5.2.2.1.  Centralized Path Computation

   When considering end-to-end communication over TSCH, a 6TiSCH device
   usually does not place a request for bandwidth between itself and
   another device in the network.  Rather, an Operation Control System
   (OCS) invoked through an Human/Machine Interface (HMI) provides the
   Traffic Specification, in particular in terms of latency and
   reliability, and the end nodes, to a Path Computation element (PCE).
   With this, the PCE computes a Track between the end nodes and
   provisions every hop in the Track with per-flow state that describes
   the per-hop operation for a given packet, the corresponding
   timeSlots, and the flow identification to recognize which packet is
   placed in which Track, sort out duplicates, etc.  In Figure 2, an
   example of Operational Control System and HMI is depicted.

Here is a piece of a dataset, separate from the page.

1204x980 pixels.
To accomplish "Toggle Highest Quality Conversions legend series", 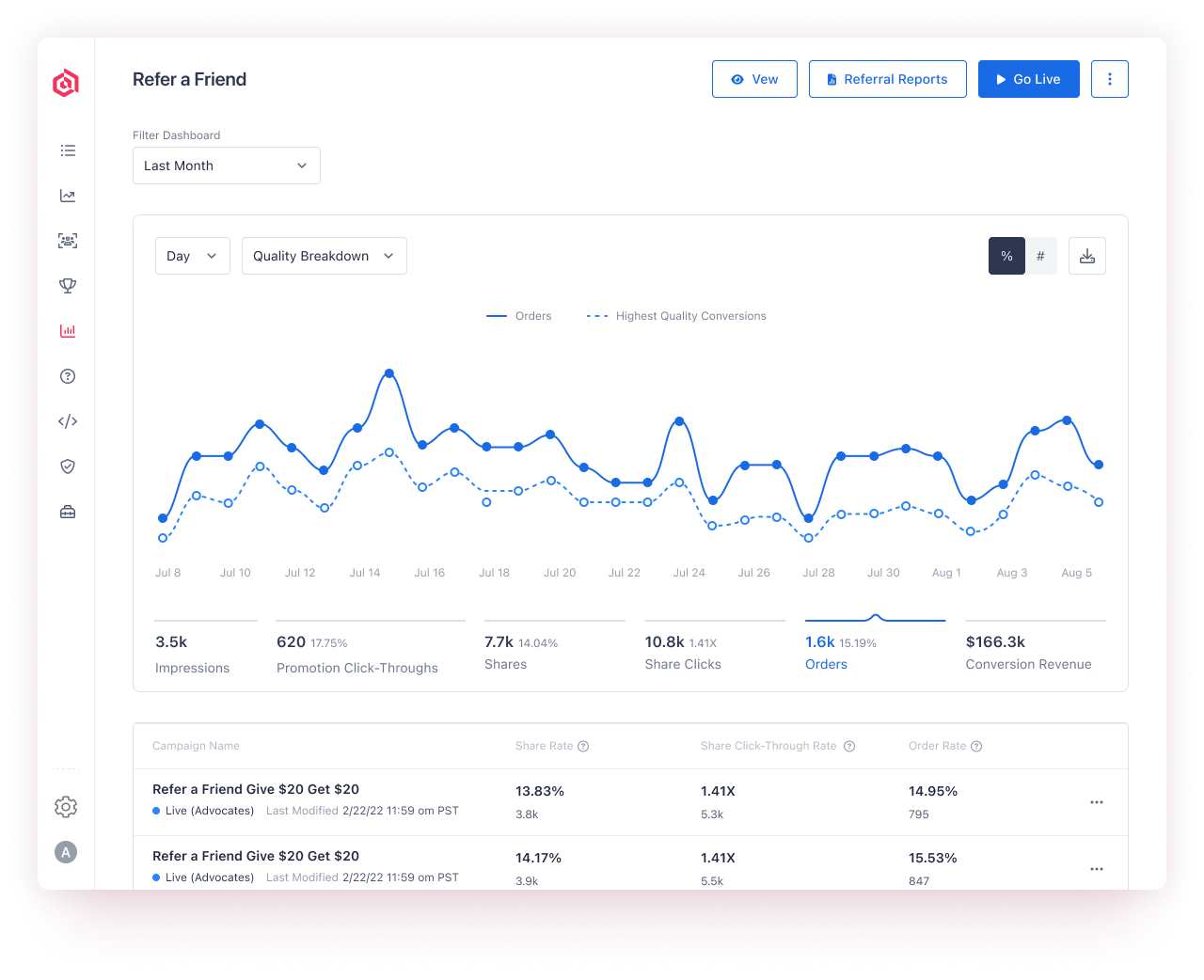I will (x=676, y=316).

   For a static configuration that serves a certain purpose for a long
   period of time, it is expected that a node will be provisioned in one
   shot with a full schedule, which incorporates the aggregation of its
   behavior for multiple Tracks.  The 6TiSCH Architecture expects that
   the programing of the schedule is done over the Constrained
   Application Protocol (CoAP) as discussed in "6TiSCH Resource
   Management and Interaction using CoAP" [I-D.ietf-6tisch-coap].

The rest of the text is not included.